Look beyond the Gary Numan-esque CD graphics and the mope-rock song titles (“Fashion Death Trends,” “Dead Wrong”). There is a vitality to these songs that belies the attempt at a cold, lifeless aesthetic, whether it’s Mia Doi Todd’s pretty backing vocals on “Soft Light, Hunter Crowley’s visceral drumbeat on “Contact,” or the Paisley Underground influence of “Current Bedding.” The spacey psychedelia is strong here; “The Extremists” is the best, brightest indie-pop song the Dandy Warhols never recorded.

It’s as if Rademaker’s years making warm, bouncy California country-rock with Beachwood Sparks and The Tyde have rendered him incapable of solid suicidal ideation. There’s some irrepressible sunshine mixed in with the gloom. And it is the sunshine that keeps Couture from taking itself too seriously and becoming a Bunnymen caricature.

Opening with a sly nod to America’s “A Horse With No Name” on the first track, “Dead Wrong,” Rademaker clearly is not afraid of showing his age. While the lyrical content and tone might get a bit lugubrious at times (“Broken Arrows”), it is the music that eventually gives away the truth — Rademaker and Loiselle are skilled song crafters with a whole lot more than post-adolescent nostalgia going for them.

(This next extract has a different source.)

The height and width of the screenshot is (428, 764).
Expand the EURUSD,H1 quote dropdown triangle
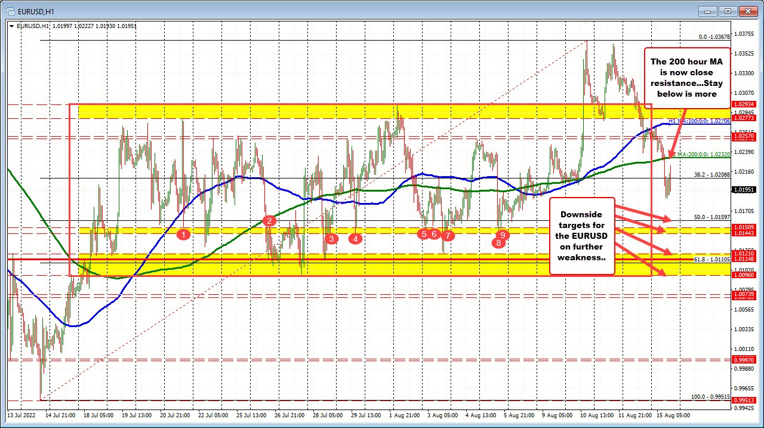(13, 26)
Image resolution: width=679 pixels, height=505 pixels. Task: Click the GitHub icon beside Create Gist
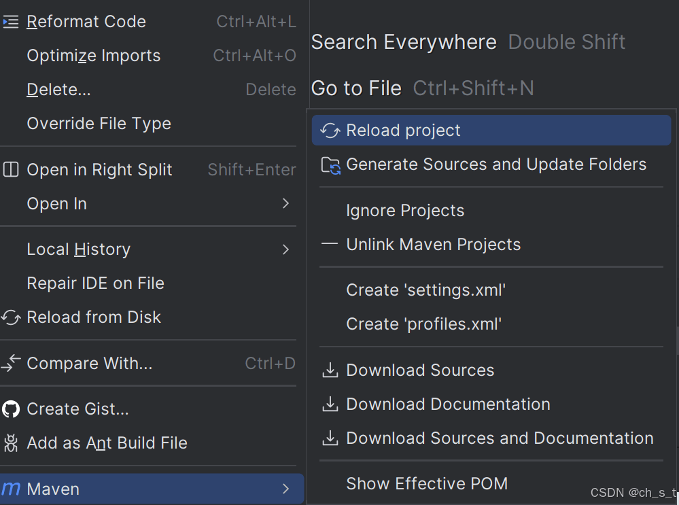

While a band such as The Killers makes a very impressive and spot-on compendium of “sounds of the 80’s” for the new millennium, what Frausdots succeeds at is simply a great record that, incidentally, could have been made in the ’80s. This is the sound of people who actually came of age with the music they pay homage to, rather than an expert post-mortem rendered years after the fact through religious study of an older sibling’s record collection. It makes a difference. In fact, it’s almost inaccurate to group Frausdots in with the retro-’80s contingent: If you take away press kits and sartorial choices, what you’ve got is simply brilliant indie-pop that transcends the limitations of its cohorts.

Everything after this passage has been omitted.